• _DATA_:
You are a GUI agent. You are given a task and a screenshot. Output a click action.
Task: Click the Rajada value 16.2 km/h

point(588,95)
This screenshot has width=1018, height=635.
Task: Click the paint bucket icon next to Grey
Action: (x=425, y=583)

• _WHAT YOU WILL DO_:
Each line above needs to be output again, exactly as shown.

• _FINAL ANSWER_:
You are a GUI agent. You are given a task and a screenshot. Output a click action.
Task: Click the Rajada value 16.2 km/h

point(588,95)
This screenshot has width=1018, height=635.
Task: Click the paint bucket icon next to Grey
Action: (x=425, y=583)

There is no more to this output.